▶ Supplied data:
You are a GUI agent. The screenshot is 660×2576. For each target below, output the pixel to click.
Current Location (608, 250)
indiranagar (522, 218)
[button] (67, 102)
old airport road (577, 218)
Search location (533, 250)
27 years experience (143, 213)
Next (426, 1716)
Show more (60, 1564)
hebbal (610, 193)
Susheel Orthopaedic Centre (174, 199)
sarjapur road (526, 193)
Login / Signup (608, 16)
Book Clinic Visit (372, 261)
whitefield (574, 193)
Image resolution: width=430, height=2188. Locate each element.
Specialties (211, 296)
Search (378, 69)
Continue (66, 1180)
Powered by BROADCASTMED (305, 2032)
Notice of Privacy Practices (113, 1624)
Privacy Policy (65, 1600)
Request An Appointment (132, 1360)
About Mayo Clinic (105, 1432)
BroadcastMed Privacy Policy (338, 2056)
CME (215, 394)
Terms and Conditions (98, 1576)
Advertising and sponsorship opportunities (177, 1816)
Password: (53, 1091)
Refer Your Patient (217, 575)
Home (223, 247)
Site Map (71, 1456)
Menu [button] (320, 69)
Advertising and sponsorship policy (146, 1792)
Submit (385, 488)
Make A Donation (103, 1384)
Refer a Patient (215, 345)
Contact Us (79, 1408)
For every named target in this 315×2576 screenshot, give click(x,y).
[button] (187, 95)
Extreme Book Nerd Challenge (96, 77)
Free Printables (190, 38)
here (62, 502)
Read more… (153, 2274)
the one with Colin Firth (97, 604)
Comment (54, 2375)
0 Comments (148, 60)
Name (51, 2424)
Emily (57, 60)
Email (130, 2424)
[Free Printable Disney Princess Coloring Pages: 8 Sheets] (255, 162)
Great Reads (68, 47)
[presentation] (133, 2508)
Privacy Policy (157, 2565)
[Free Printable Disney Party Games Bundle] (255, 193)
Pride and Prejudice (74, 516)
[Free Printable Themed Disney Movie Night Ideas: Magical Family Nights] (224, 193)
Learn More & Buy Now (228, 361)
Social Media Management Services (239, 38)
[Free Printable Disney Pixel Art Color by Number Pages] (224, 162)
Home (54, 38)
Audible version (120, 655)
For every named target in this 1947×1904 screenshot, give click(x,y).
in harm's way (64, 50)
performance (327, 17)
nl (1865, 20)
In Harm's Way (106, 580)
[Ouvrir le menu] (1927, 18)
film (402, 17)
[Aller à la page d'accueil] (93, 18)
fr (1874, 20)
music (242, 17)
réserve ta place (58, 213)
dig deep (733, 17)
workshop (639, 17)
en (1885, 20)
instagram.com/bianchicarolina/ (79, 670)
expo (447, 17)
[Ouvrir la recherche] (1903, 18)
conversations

▶ Exercise directions:
Each line of the material above needs repeating verbatim.

▶ Result of this exercise:
You are a GUI agent. The screenshot is 660×2576. For each target below, output the pixel to click.
Current Location (608, 250)
indiranagar (522, 218)
[button] (67, 102)
old airport road (577, 218)
Search location (533, 250)
27 years experience (143, 213)
Next (426, 1716)
Show more (60, 1564)
hebbal (610, 193)
Susheel Orthopaedic Centre (174, 199)
sarjapur road (526, 193)
Login / Signup (608, 16)
Book Clinic Visit (372, 261)
whitefield (574, 193)
Image resolution: width=430, height=2188. Locate each element.
Specialties (211, 296)
Search (378, 69)
Continue (66, 1180)
Powered by BROADCASTMED (305, 2032)
Notice of Privacy Practices (113, 1624)
Privacy Policy (65, 1600)
Request An Appointment (132, 1360)
About Mayo Clinic (105, 1432)
BroadcastMed Privacy Policy (338, 2056)
CME (215, 394)
Terms and Conditions (98, 1576)
Advertising and sponsorship opportunities (177, 1816)
Password: (53, 1091)
Refer Your Patient (217, 575)
Home (223, 247)
Site Map (71, 1456)
Menu [button] (320, 69)
Advertising and sponsorship policy (146, 1792)
Submit (385, 488)
Make A Donation (103, 1384)
Refer a Patient (215, 345)
Contact Us (79, 1408)
For every named target in this 315×2576 screenshot, give click(x,y).
[button] (187, 95)
Extreme Book Nerd Challenge (96, 77)
Free Printables (190, 38)
here (62, 502)
Read more… (153, 2274)
the one with Colin Firth (97, 604)
Comment (54, 2375)
0 Comments (148, 60)
Name (51, 2424)
Emily (57, 60)
Email (130, 2424)
[Free Printable Disney Princess Coloring Pages: 8 Sheets] (255, 162)
Great Reads (68, 47)
[presentation] (133, 2508)
Privacy Policy (157, 2565)
[Free Printable Disney Party Games Bundle] (255, 193)
Pride and Prejudice (74, 516)
[Free Printable Themed Disney Movie Night Ideas: Magical Family Nights] (224, 193)
Learn More & Buy Now (228, 361)
Social Media Management Services (239, 38)
[Free Printable Disney Pixel Art Color by Number Pages] (224, 162)
Home (54, 38)
Audible version (120, 655)
For every named target in this 1947×1904 screenshot, give click(x,y).
in harm's way (64, 50)
performance (327, 17)
nl (1865, 20)
In Harm's Way (106, 580)
[Ouvrir le menu] (1927, 18)
film (402, 17)
[Aller à la page d'accueil] (93, 18)
fr (1874, 20)
music (242, 17)
réserve ta place (58, 213)
dig deep (733, 17)
workshop (639, 17)
en (1885, 20)
instagram.com/bianchicarolina/ (79, 670)
expo (447, 17)
[Ouvrir la recherche] (1903, 18)
conversations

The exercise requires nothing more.